# [THE TASK]
What is the number of lines in the entries that include the word "under"? Respond with the number only.

Stored data:
+ + + + +
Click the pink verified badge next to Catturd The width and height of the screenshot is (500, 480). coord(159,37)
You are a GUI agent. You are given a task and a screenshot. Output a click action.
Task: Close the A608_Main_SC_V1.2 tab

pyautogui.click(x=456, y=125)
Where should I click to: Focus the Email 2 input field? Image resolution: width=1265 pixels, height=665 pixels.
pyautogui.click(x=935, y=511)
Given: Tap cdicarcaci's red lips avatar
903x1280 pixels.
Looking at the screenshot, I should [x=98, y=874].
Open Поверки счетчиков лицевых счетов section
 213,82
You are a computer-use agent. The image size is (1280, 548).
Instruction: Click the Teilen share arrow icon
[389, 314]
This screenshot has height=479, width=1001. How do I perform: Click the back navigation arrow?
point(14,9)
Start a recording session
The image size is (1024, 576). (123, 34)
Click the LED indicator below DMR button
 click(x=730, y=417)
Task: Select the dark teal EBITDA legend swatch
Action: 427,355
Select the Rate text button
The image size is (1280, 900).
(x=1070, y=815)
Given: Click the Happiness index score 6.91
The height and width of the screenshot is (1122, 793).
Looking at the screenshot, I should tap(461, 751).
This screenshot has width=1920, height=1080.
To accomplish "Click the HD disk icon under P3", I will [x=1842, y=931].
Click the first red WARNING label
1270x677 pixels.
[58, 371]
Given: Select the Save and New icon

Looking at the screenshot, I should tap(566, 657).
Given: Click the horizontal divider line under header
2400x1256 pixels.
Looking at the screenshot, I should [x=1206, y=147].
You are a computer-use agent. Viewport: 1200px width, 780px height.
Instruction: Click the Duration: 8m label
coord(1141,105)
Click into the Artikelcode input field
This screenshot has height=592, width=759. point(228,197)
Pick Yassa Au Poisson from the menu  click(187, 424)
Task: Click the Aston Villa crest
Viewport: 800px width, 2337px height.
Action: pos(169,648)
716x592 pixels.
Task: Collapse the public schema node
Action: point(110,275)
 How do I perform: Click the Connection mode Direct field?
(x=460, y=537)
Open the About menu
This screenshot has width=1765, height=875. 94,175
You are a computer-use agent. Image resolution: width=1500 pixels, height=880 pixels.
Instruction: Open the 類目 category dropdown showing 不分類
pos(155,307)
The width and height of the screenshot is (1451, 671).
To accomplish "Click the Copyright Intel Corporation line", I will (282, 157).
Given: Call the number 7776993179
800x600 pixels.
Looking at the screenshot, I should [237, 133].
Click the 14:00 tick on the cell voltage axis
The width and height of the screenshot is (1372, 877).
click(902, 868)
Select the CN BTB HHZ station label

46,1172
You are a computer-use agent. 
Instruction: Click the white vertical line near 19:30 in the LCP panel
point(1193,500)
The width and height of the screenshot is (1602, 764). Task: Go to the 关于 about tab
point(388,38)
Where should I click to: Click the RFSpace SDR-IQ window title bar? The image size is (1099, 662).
+ + + + +
# [ANSWER FOR THE TASK]
2